» PROBLEM DETAILS
Every record, from first to last, should be retyped word for word.

» EXTRACTED DATA
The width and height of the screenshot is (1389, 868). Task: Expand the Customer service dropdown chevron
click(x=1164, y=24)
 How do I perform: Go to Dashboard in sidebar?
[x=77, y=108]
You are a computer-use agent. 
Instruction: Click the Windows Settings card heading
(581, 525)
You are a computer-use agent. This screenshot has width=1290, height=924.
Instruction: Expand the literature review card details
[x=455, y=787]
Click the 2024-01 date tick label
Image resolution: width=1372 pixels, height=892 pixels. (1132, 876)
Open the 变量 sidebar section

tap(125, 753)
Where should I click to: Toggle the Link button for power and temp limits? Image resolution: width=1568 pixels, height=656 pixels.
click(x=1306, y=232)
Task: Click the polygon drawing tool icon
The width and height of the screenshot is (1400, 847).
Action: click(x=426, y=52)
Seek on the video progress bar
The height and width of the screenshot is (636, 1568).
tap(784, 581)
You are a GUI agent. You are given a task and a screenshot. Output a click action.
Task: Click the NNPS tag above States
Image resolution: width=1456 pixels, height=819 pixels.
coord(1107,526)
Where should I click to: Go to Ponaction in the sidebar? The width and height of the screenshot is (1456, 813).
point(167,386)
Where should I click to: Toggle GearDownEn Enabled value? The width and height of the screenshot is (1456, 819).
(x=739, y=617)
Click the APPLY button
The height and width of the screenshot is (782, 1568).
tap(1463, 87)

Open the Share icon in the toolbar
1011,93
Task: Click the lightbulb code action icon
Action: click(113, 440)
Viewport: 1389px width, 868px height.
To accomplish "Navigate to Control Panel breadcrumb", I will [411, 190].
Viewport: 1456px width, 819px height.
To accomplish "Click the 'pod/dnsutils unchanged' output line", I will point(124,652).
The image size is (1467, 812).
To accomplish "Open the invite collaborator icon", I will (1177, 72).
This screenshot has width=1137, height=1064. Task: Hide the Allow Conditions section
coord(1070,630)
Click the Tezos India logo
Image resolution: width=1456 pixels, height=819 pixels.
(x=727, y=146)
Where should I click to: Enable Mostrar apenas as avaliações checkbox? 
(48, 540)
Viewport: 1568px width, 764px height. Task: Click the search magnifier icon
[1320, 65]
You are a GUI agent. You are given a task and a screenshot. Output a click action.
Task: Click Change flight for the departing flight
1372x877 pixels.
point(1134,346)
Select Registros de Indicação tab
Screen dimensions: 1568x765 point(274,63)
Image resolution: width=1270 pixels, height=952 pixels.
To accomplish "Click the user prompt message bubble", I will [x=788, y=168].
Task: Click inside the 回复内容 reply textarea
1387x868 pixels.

» WRITTEN ANSWER
The width and height of the screenshot is (1389, 868). Task: Expand the Customer service dropdown chevron
click(x=1164, y=24)
 How do I perform: Go to Dashboard in sidebar?
[x=77, y=108]
You are a computer-use agent. 
Instruction: Click the Windows Settings card heading
(581, 525)
You are a computer-use agent. This screenshot has width=1290, height=924.
Instruction: Expand the literature review card details
[x=455, y=787]
Click the 2024-01 date tick label
Image resolution: width=1372 pixels, height=892 pixels. (1132, 876)
Open the 变量 sidebar section

tap(125, 753)
Where should I click to: Toggle the Link button for power and temp limits? Image resolution: width=1568 pixels, height=656 pixels.
click(x=1306, y=232)
Task: Click the polygon drawing tool icon
The width and height of the screenshot is (1400, 847).
Action: click(x=426, y=52)
Seek on the video progress bar
The height and width of the screenshot is (636, 1568).
tap(784, 581)
You are a GUI agent. You are given a task and a screenshot. Output a click action.
Task: Click the NNPS tag above States
Image resolution: width=1456 pixels, height=819 pixels.
coord(1107,526)
Where should I click to: Go to Ponaction in the sidebar? The width and height of the screenshot is (1456, 813).
point(167,386)
Where should I click to: Toggle GearDownEn Enabled value? The width and height of the screenshot is (1456, 819).
(x=739, y=617)
Click the APPLY button
The height and width of the screenshot is (782, 1568).
tap(1463, 87)

Open the Share icon in the toolbar
1011,93
Task: Click the lightbulb code action icon
Action: click(113, 440)
Viewport: 1389px width, 868px height.
To accomplish "Navigate to Control Panel breadcrumb", I will [411, 190].
Viewport: 1456px width, 819px height.
To accomplish "Click the 'pod/dnsutils unchanged' output line", I will point(124,652).
The image size is (1467, 812).
To accomplish "Open the invite collaborator icon", I will (1177, 72).
This screenshot has width=1137, height=1064. Task: Hide the Allow Conditions section
coord(1070,630)
Click the Tezos India logo
Image resolution: width=1456 pixels, height=819 pixels.
(x=727, y=146)
Where should I click to: Enable Mostrar apenas as avaliações checkbox? 
(48, 540)
Viewport: 1568px width, 764px height. Task: Click the search magnifier icon
[1320, 65]
You are a GUI agent. You are given a task and a screenshot. Output a click action.
Task: Click Change flight for the departing flight
1372x877 pixels.
point(1134,346)
Select Registros de Indicação tab
Screen dimensions: 1568x765 point(274,63)
Image resolution: width=1270 pixels, height=952 pixels.
To accomplish "Click the user prompt message bubble", I will [x=788, y=168].
Task: Click inside the 回复内容 reply textarea
1387x868 pixels.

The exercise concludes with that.